Search code examples
xpathvtd-xml

VTD fails to evaluate a "find all empty nodes with no attributes" xpath


I found a bug (I think) using the 2.13.4 version of vtd-xml. Well, in short I have the following snippet code:

String test = "<catalog><description></description></catalog>";
VTDGen vg = new VTDGen();
vg.setDoc(test.getBytes("UTF-8"));
vg.parse(true);
VTDNav vn = vg.getNav();
//get nodes with no childs, text and attributes
String xpath = "/catalog//*[not(child::node()) and not(child::text()) and count(@*)=0]";
AutoPilot ap = new AutoPilot(vn);
ap.selectXPath(xpath);
//block inside while is never executed
 while(ap.evalXPath()!=-1) {
   System.out.println("current node "+vn.toRawString(vn.getCurrentIndex()));
}

and this doesn't work (=do not find any node, while it should find "description" instead). The code above works if I use the self closed tag:

String test = "<catalog><description/></catalog>";

The point is every xpath evaluator works with both version of the xml. Sadly I receive the xml from an external source, so I have no power over it... Breaking the xpath I noticed that evaluating both

/catalog//*[not(child::node())]

and

/catalog//*[not(child::text())]

give false as result. As additional bit I tried something like:

String xpath = "/catalog/description/text()";
ap.selectXpath(xpath);
if(ap.evalXPath()!=-1)
   System.out.println(vn.toRawString(vn.getCurrentIndex()));

And this print empty space, so in some way VTD "thinks" the node has text, even empty but still, while I expect a no match. Any hint?


Solution

  • TL;DR

    When I faced this issue, I was left mainly with three options (see below). I went for the second option : Use XMLModifier to fix the VTDNav. At the bottom of my answser, you'll find an implementation of this option and a sample output.


    The long story ...

    I faced the same issue. Here are the main three options I first thought of (by order of difficulty) :

    1. Turn empty elements into self closed tags in the XML source.

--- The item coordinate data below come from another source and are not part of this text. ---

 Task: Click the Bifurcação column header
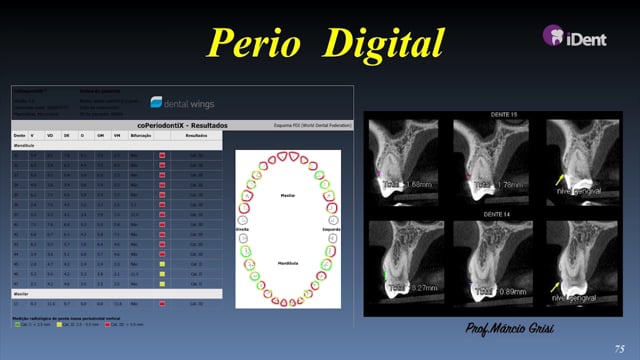[x=141, y=136]
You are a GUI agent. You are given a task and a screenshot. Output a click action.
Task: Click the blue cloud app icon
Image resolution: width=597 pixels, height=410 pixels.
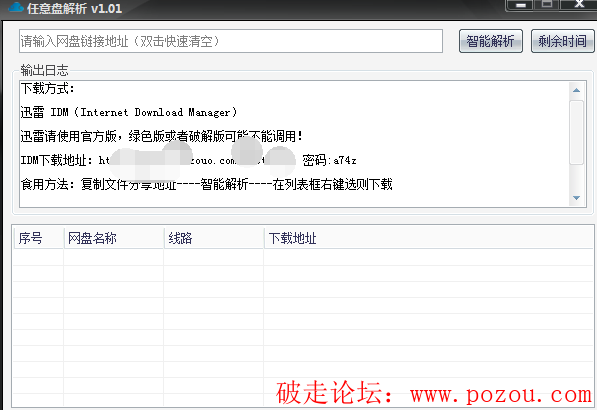click(16, 7)
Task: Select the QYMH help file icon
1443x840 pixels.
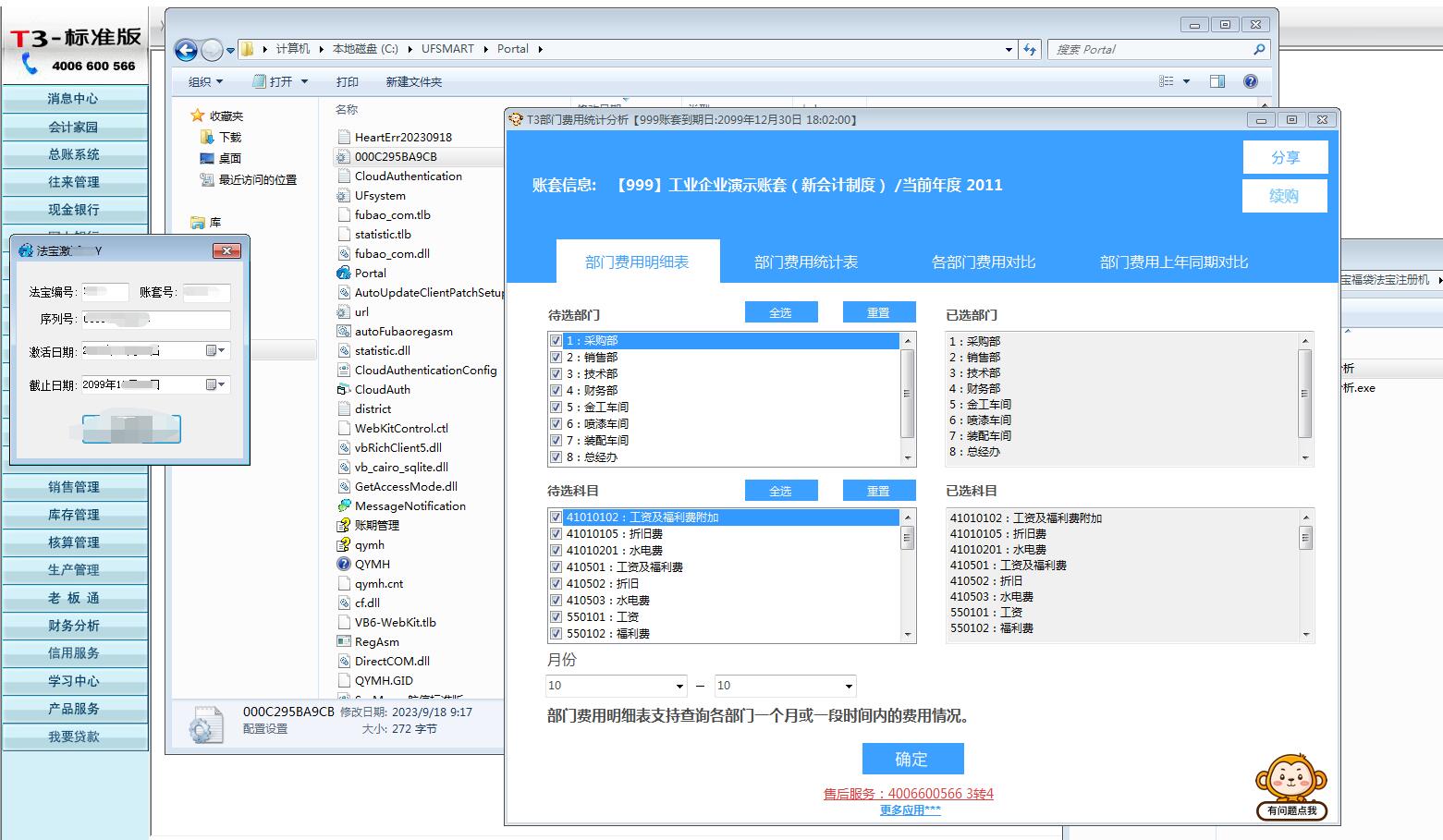Action: point(344,564)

    This option isn't always possible (like in OP case). Moreover, it may be difficult to "pre-process" the xml before hand.

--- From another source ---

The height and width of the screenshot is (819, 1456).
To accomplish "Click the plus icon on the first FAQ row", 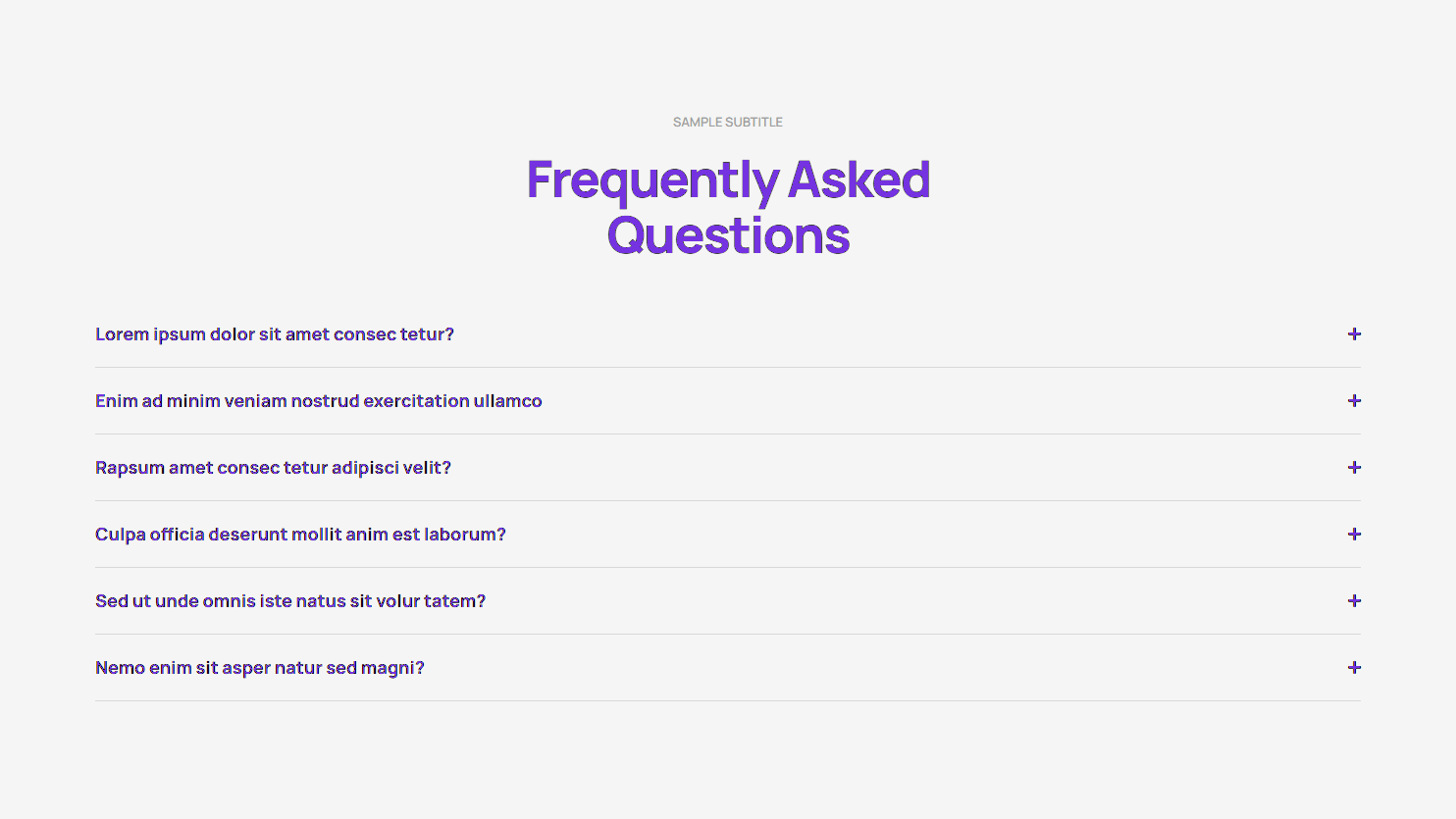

    2. Use XMLModifier to fix the VTDNav.

    Find the empty elements with an xpath expression, replace them with self closed tags and rebuild the VTDNav.

    2.bis Use XMLModifier#removeToken

    A lower level variant of the preceding solution would consist in looping over the tokens in VTDNav and remove unecessary tokens thanks to XMLModifier#removeToken.

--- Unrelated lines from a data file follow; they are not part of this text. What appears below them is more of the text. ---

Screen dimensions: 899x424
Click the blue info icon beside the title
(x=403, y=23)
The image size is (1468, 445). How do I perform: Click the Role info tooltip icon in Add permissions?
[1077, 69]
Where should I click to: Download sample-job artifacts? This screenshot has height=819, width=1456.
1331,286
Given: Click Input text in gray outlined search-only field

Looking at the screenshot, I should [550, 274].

    3. Patch the vtd-xml code directly.

    Taking this path may require more effort and more time. IMO, the optimized vtd-xml code isn't easy to grasp at first sight.


    Option 1 wasn't feasible in my case. I failed implementing Option 2bis. The "unecessary" tokens still remained. I didn't look at Option 3 because I didn't want to fix some (rather complex) third party code.

    I was left with Option 2. Here is an implementation:

    Code

    import java.io.ByteArrayOutputStream;
    import java.io.IOException;
    import java.nio.charset.StandardCharsets;
    import java.util.regex.Matcher;
    import java.util.regex.Pattern;
    
    import com.ximpleware.AutoPilot;
    import com.ximpleware.NavException;
    import com.ximpleware.VTDException;
    import com.ximpleware.VTDGen;
    import com.ximpleware.VTDNav;
    import com.ximpleware.XMLModifier;
    
    @Test
    public void turnEmptyElementsIntoSelfClosedTags() throws VTDException, IOException {
        // STEP 1 : Load XML into VTDNav
        // * Convert the initial xml code into a byte array
        String xml = "<root><empty-element></empty-element><self-closed/><empty-element2 foo='bar'></empty-element2></root>";
        byte[] ba = xml.getBytes(StandardCharsets.UTF_8);
    
        // * Build VTDNav and dump it to screen
        VTDGen vg = new VTDGen();
        vg.setDoc(ba);
        vg.parse(false); // Use `true' to activate namespace support
    
        VTDNav nav = vg.getNav();
        dump("BEFORE", nav);
    
    
        // STEP 2 : Prepare to fix the VTDNAv
        // * Prepare an autopilot to find empty elements
        AutoPilot ap = new AutoPilot(nav);
        ap.selectXPath("//*[count(child::node())=1][text()='']");
    
        // * Prepare a simple regex matcher to create self closed tags
        Matcher elementReducer = Pattern.compile("^<(.+)></.+>$").matcher("");
    
    
        // STEP 3 : Fix the VTDNAv
        // * Instanciate an XMLModifier on the VTDNav
        XMLModifier xm = new XMLModifier(nav);
        ByteArrayOutputStream baos = new ByteArrayOutputStream(); // baos will hold the elements to fix
        String utf8 = StandardCharsets.UTF_8.name();
    
        // * Find all empty elements and replace them
        while (ap.evalXPath() != -1) {
            nav.dumpFragment(baos);
            String emptyElementXml = baos.toString(utf8);
            String selfClosingTagXml = elementReducer.reset(emptyElementXml).replaceFirst("<$1/>");
    
            xm.remove();
            xm.insertAfterElement(selfClosingTagXml);
    
            baos.reset();
        }
    
        // * Rebuild VTDNav and dump it to screen
        nav = xm.outputAndReparse(); // You MUST call this method to save all your changes
        dump("AFTER", nav);
    }
    
    private void dump(String msg,VTDNav nav) throws NavException, IOException {
        System.out.print(msg + ":\n  ");
        nav.dumpFragment(System.out);
        System.out.print("\n\n");
    }
    

    Output

    BEFORE:
      <root><empty-element></empty-element><self-closed/><empty-element2 foo='bar'></empty-element2></root>
    
    AFTER:
      <root><empty-element/><self-closed/><empty-element2 foo='bar'/></root>